# What you need to do
Given the material below, return only the lines starting at the line with "Task: Select the Post header title" and ending at the line with "The height and width of the screenshot is (1204, 1005).", exactly as they appear.

# Source material
*****
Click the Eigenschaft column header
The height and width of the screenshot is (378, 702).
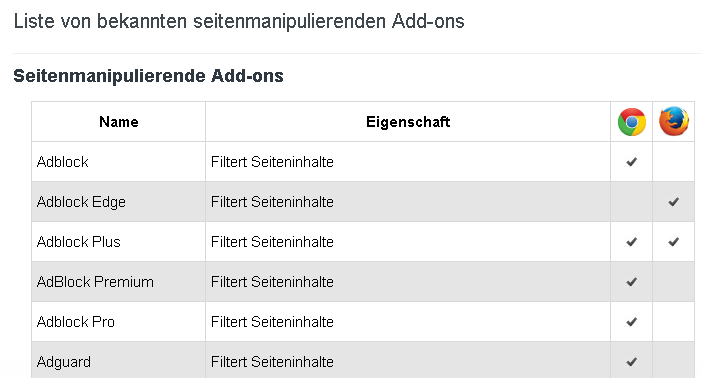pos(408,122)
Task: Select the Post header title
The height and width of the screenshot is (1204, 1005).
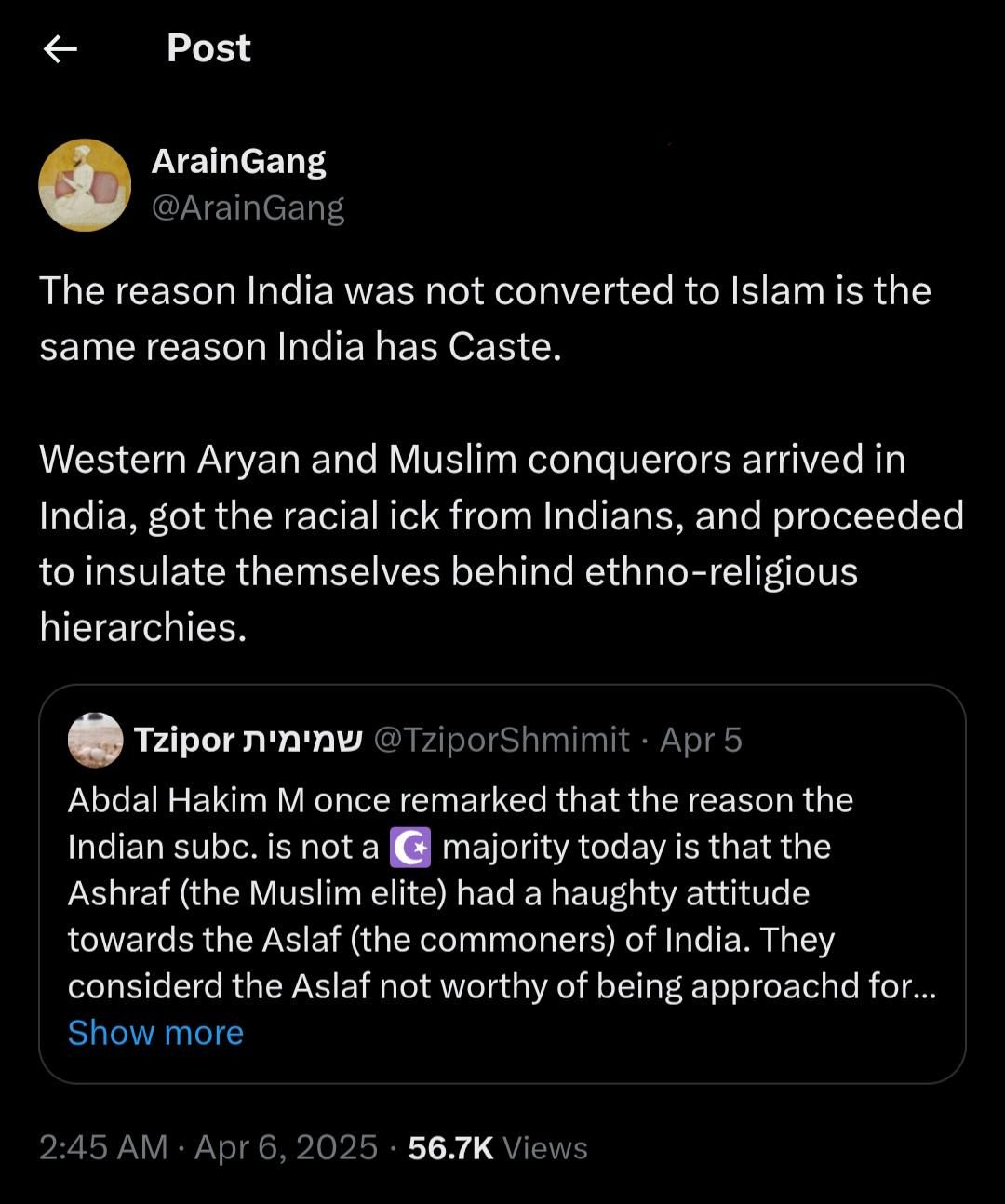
*****
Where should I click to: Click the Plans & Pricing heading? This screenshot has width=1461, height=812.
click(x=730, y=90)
*****
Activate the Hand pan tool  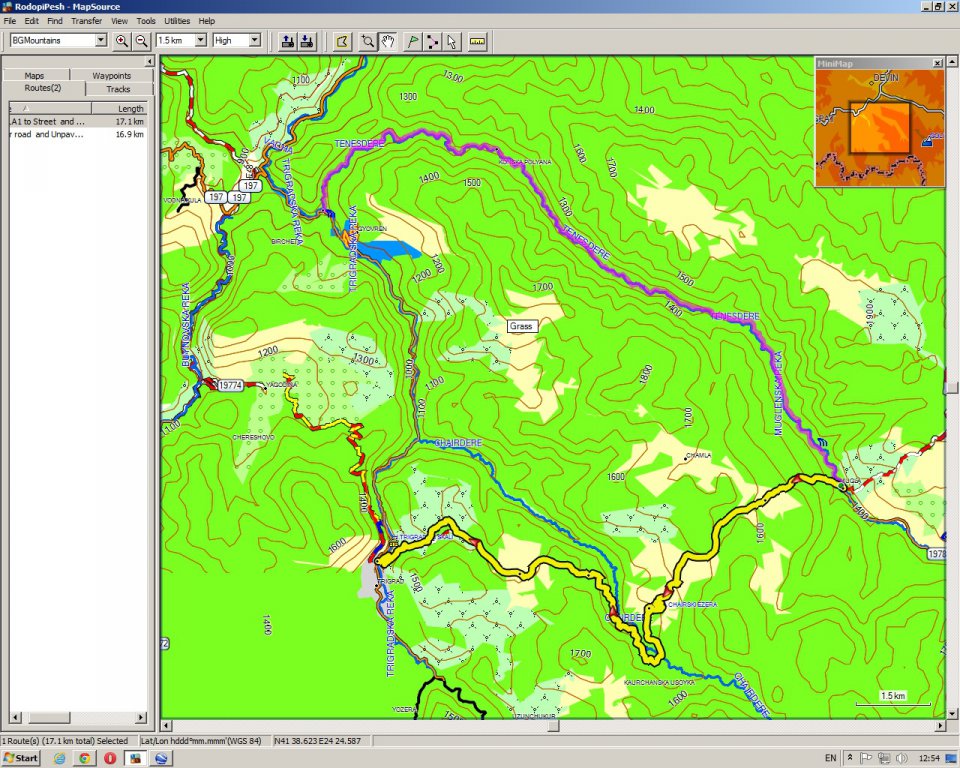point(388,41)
*****
# Solved exercise
Task: Select the Post header title
The height and width of the screenshot is (1204, 1005).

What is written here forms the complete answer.